* Short problem
Copy the records verbatim from the line with "This screenshot has height=812, width=1467." to the line with "click(x=1183, y=712)", omitting the pictures.

* Data records

====

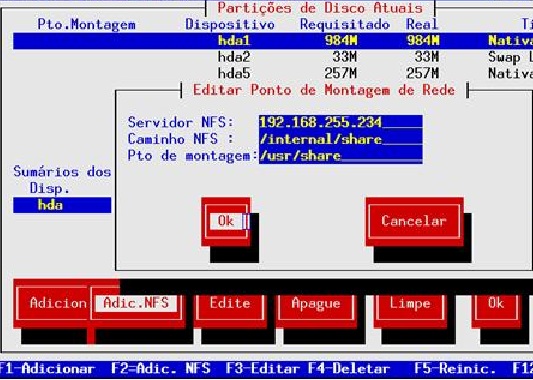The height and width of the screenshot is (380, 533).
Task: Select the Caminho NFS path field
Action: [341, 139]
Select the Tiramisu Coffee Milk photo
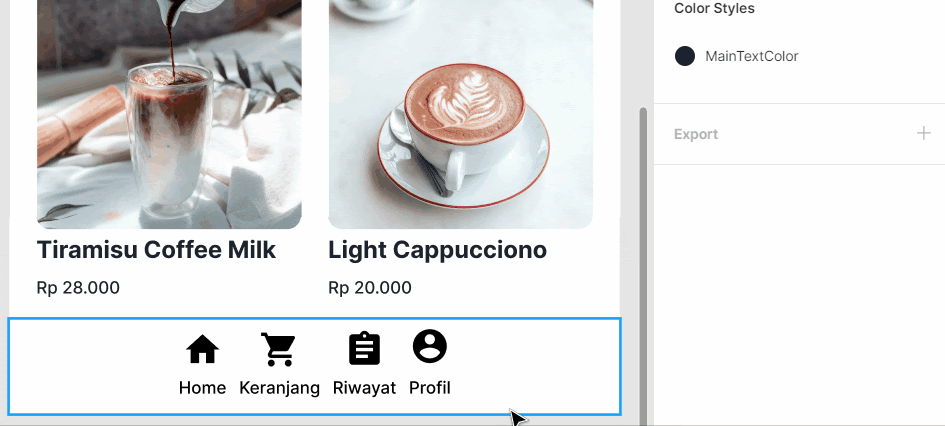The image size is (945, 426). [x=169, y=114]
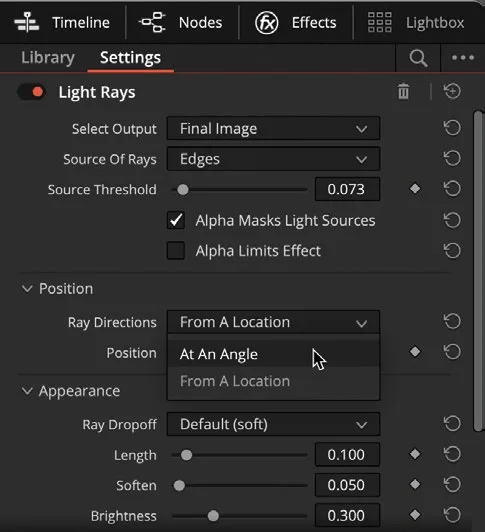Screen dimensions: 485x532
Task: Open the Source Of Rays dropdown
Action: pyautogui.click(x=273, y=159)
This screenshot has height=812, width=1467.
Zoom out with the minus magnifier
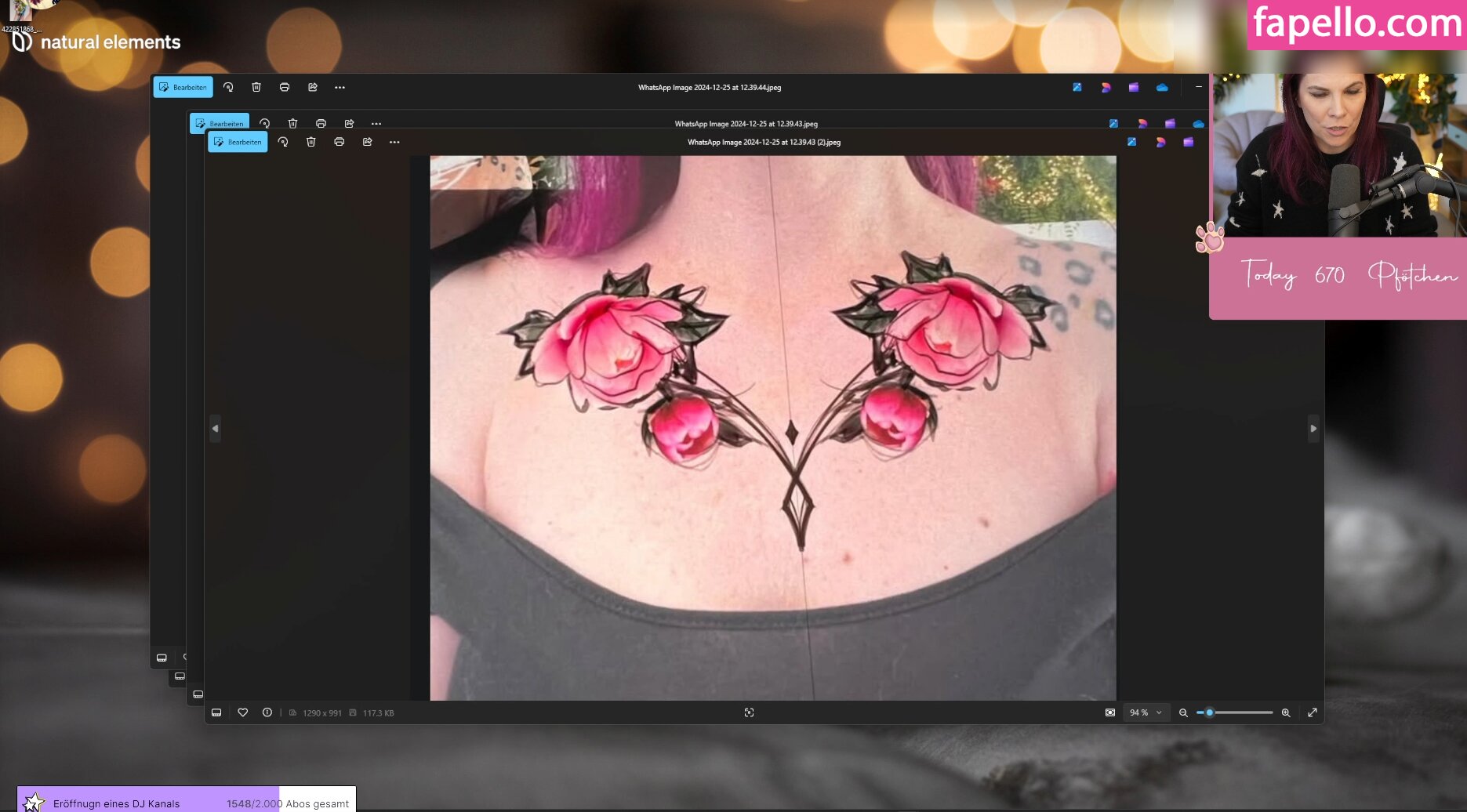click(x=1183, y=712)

====

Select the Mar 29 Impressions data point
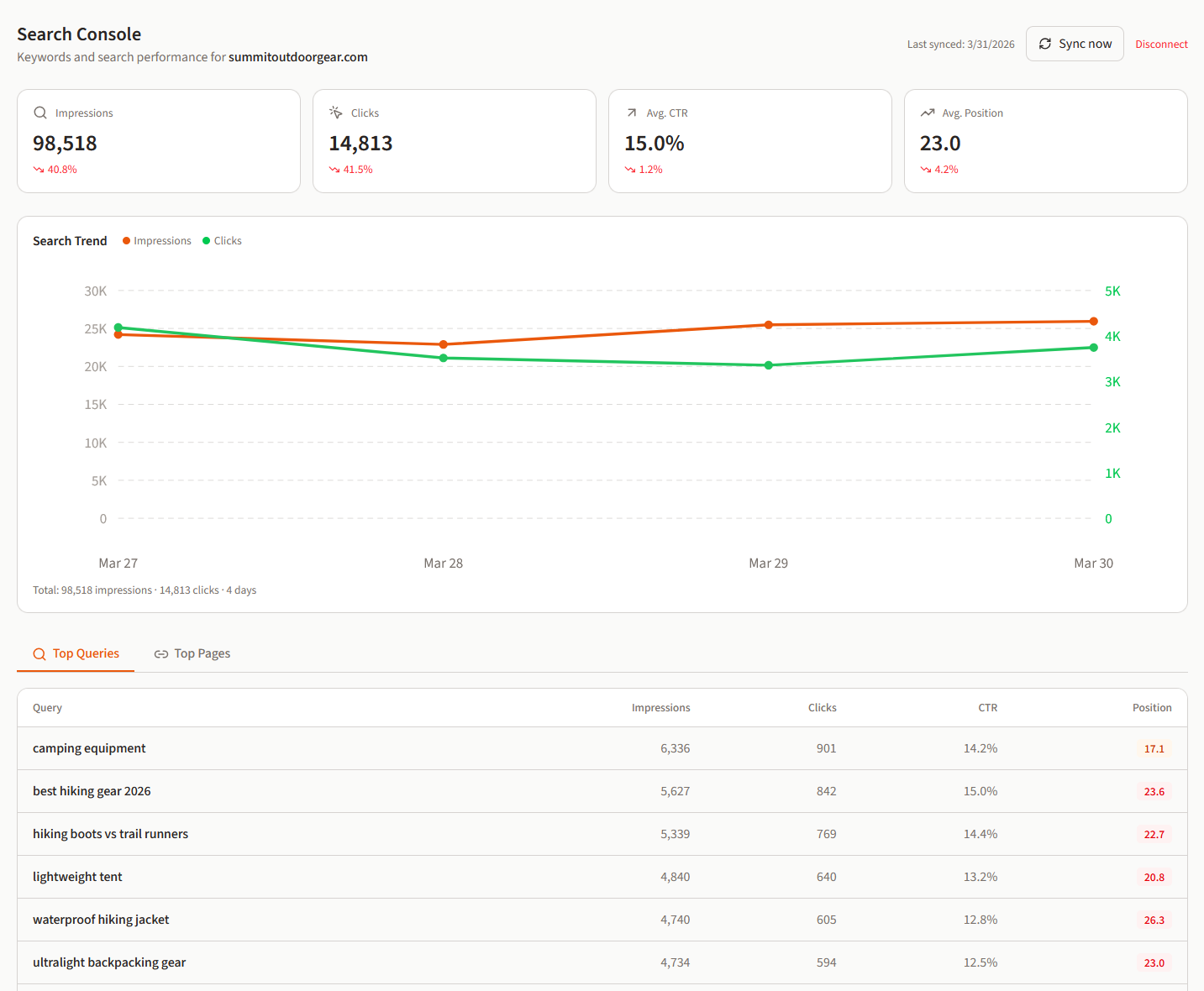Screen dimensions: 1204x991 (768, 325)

====

* Solution for this problem
This screenshot has height=812, width=1467.
Zoom out with the minus magnifier
click(x=1183, y=712)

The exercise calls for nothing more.